Julia Solomonoff… a examen

A veces lo más importante de la vida ya sucedió en cualquier verano de la infancia. Esta frase, literal o recreada, seguramente pertenecerá a mejores escritores, poetas y autores que la plasmaron con muy buen criterio. Tal vez este pueda ser el punto de partida que sostiene el guión del segundo largometraje dirigido por Julia Solomonoff, la directora de Rosario (Argentina). El último verano de la boyita es un trabajo espléndido acerca del final de la niñez y el inicio de la etapa como adolescente de Jorgellina, una chica de apenas diez años que pasa las vacaciones estivales con su padre en el campo. La niña dejó en la ciudad a su madre y a la hermana mayor, que afronta la llegada de su primera menstruación mientras sale con su pandilla de amigos adolescentes, dejando fuera a la pequeña. Una vez en el campo, Jorgellina retoma el contacto con Marito, el hijo adolescente de los trabajadores de la finca, un chaval reservado, trabajador a pesar de su corta edad y jinete sobresaliente en carreras de caballos que se celebran en el lugar. La amistad se afianza entre los dos menores, ella más frívola, él más servil, en unas semanas que los marcarán de por vida.

Julia Solomonoff rubricaba la mejor película de su breve y dilatada filmografía. Después de varios cortos y Hermanas, la ópera prima estrenada en 2005, pasó casi un lustro hasta su siguiente largo. Presentado con un estilo que se marca desde esos títulos de crédito en ‹scroll› proyectados con desplazamiento horizontal, de la misma forma que si fueran filminas o las transparencias de un retroproyector en el aula. Con dibujos extraídos de las láminas de libros escolares: el dibujo de una vaca, de los órganos genitales femeninos o de la caravana esférica que sirve como denominación en el título del propio film. Esa boyita varada en la terraza de la casa materna, un vehículo flotante que pierde su capacidad de navegar, pero es el refugio para la protagonista, el escondite de los libros de anatomía, el manual de la caravana y otras lecturas que guarda Jorgellina.

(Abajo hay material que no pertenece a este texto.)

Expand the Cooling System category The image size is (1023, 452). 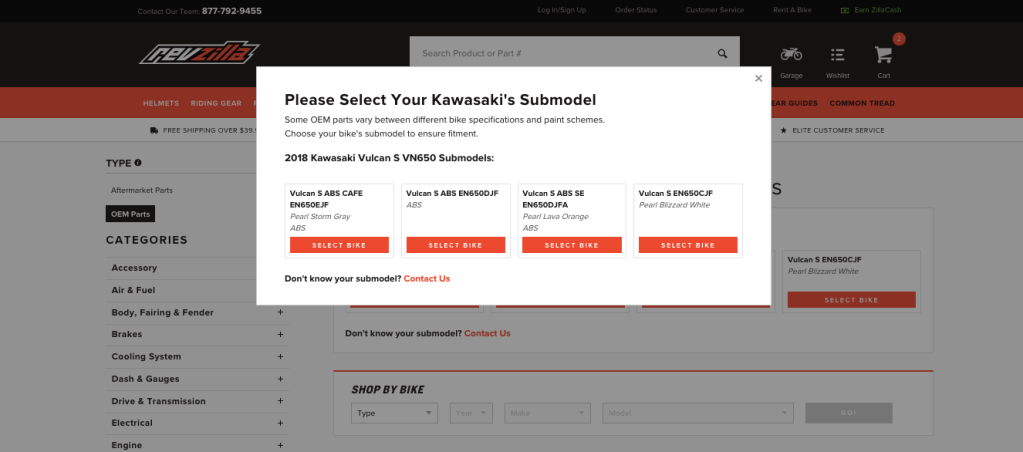pos(280,356)
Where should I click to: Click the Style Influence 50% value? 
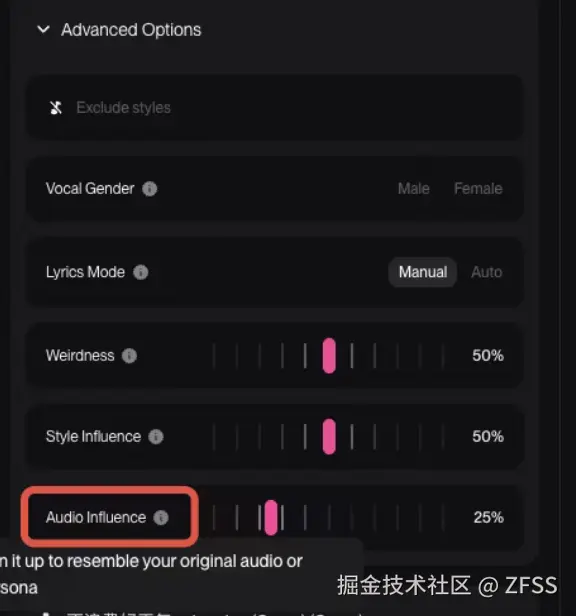click(488, 436)
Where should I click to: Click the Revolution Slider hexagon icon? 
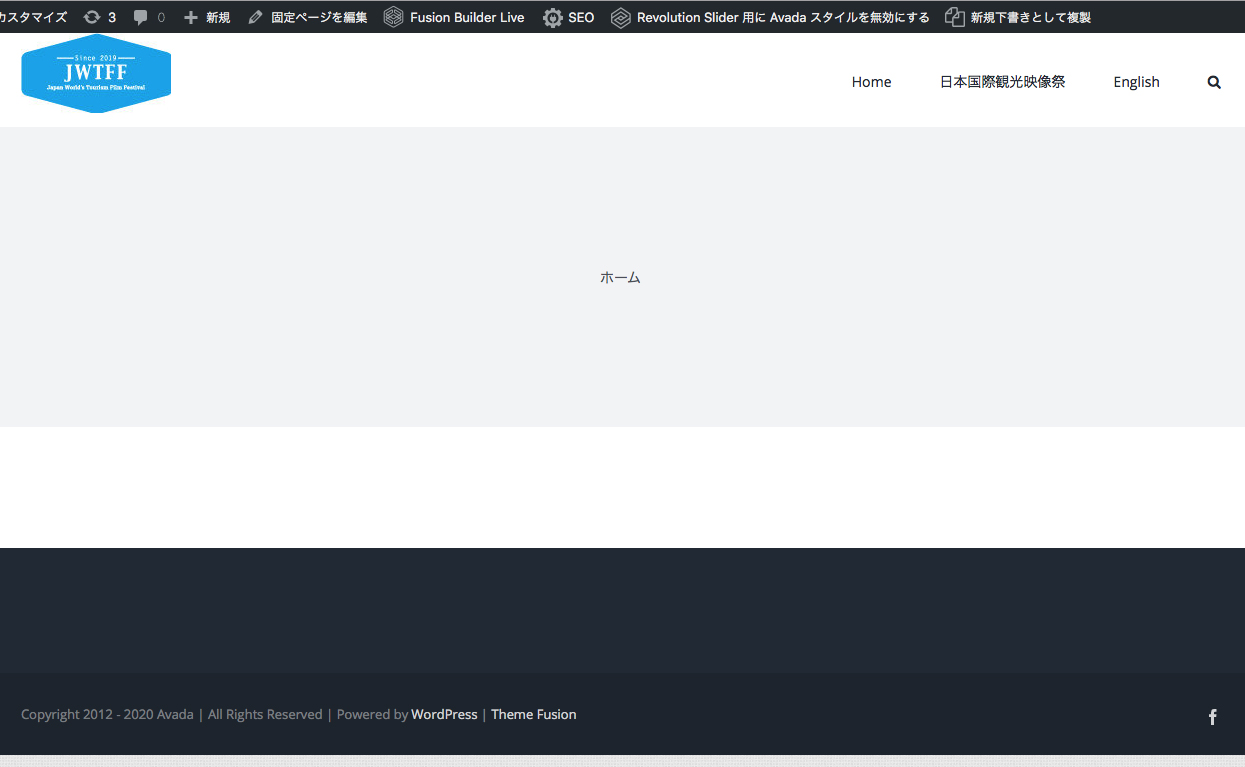coord(621,16)
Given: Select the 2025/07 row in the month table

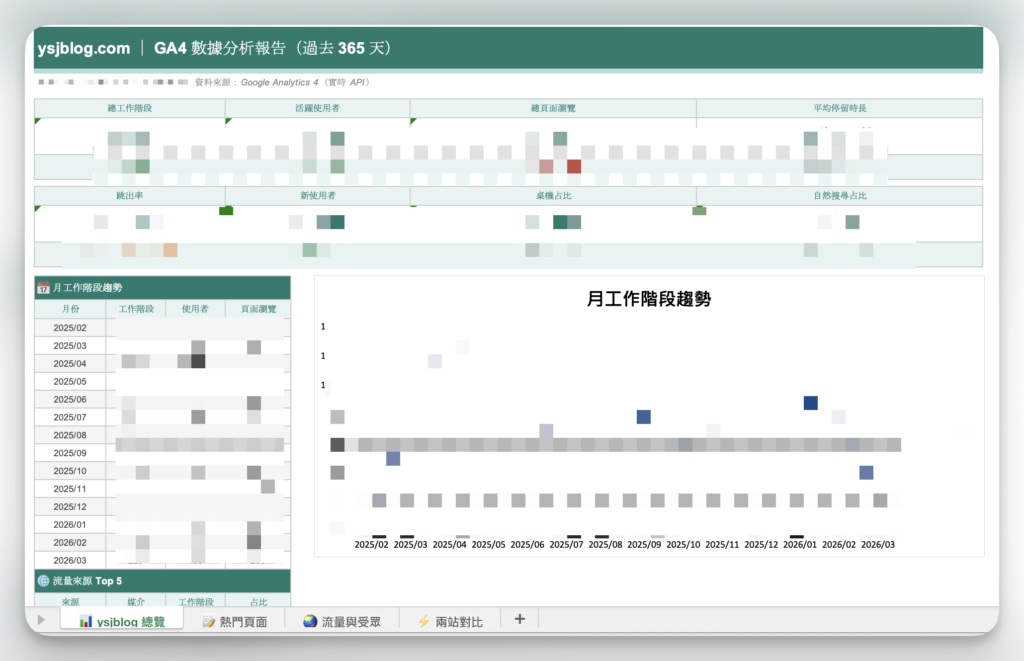Looking at the screenshot, I should 70,417.
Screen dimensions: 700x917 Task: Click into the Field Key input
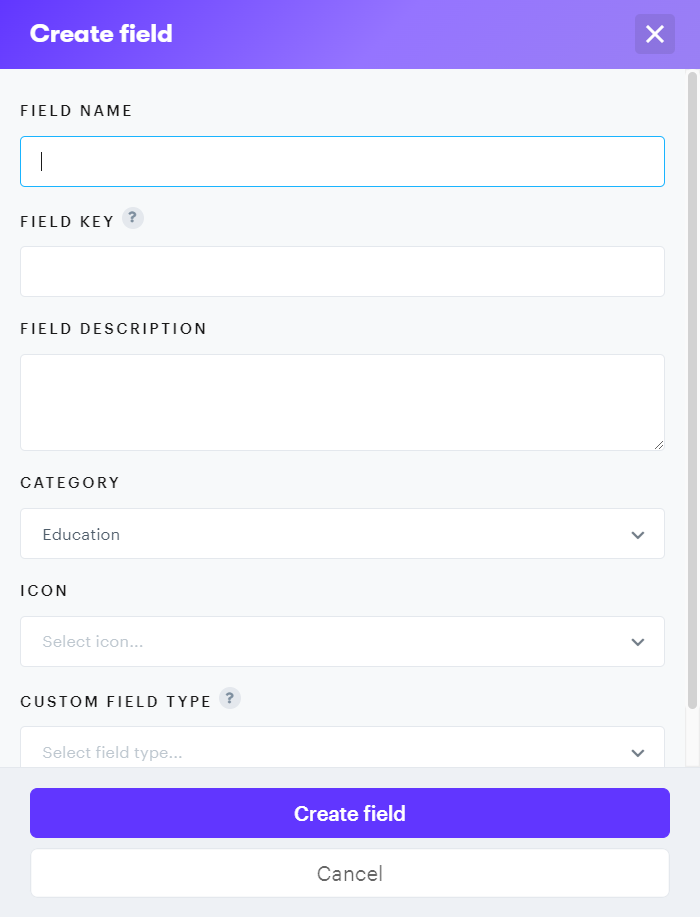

La cineasta parece rodar con pulso de documental las costumbres de los corraleros y agricultores del campo al que acude la chica junto a su padre. Sin embargo, esa manera de mostrar la historia no se justifica por el cine de lo real, sino por la mirada de la protagonista, un punto de vista titubeante en algunos encuadres, ajustados a los ojos de ella, por esa forma de recuadrar las escenas que parecen triviales ante la vista de un adulto, pero siendo para ella iniciadoras, vitales. Planos como el cuello sudoroso del amigo en una posición cenital; la conversación de la madre del amigo con el padre médico, a través del marco de una puerta; o la impactante paliza que le da el rudo padre a su hijo Marito, abuso sugerido por golpes y sombras a contraluz, en un contrapicado de la ventana del galpón.

La música compuesta por Sebastián Escofet, de raíz folclórica y ecos germanos, ilustra los sucesos sin arrancar las emociones, solo puntuándolas. Unido el sonido a un tratamiento de la fotografía que se apoya más en las tonalidades de la canícula, del tedio y la sensación de libertad cuando el tiempo nos pertenece, como si fuéramos niños de nuevo. Porque la mayor virtud de la cinta es la capacidad de sumergirnos a los espectadores en los veranos de antaño, de la infancia. En ningún caso se localiza temporalmente la historia que sucede, pero las pistas que aporta una dirección artística estupenda, que se refleja en los vehículos, el mobiliario, arquitecturas y el entorno rural. Un diseño que se amplía sutilmente con el vestuario colorido, de materiales textiles vetustos o esos libros prohibidos que consultan los protagonistas, llenos de gráficos inquietantes para ellos, neutros para el personal sanitario, sobre la anatomía masculina y femenina. Sin precisar esa década de los ochenta que flota en el aire, porque no se trata de llamar a la melancolía o invocar la nostalgia, sino de capturar el instante, reproducir la curiosidad e inexperiencia, esa carrera de impresiones nuevas que suponía cada día de julio o agosto, en el sitio de visita, turismo, trayecto y recreo. Lejos y fuera de la matriz protectora del lugar de residencia en el que se pasaba el resto del año.

El último verano de la boyita es mucho mejor para cada espectador por separado, porque habla cara a cara con los recuerdos de cada persona del público. También por la cantidad de alicientes que no hace falta destripar en esta reseña. Por una naturalidad tan difícil de conjugar entre actores y personas que no interpretan, en armonía, sin rechinar en la secuencia. Por recobrar el espíritu de obras evocadoras de la niñez, como las hacían otros grandes cineastas, pero con la suficiente entidad para codearse con ellos. La obra cumbre, por ahora, de una directora que regresa a las salas nueve años más tarde.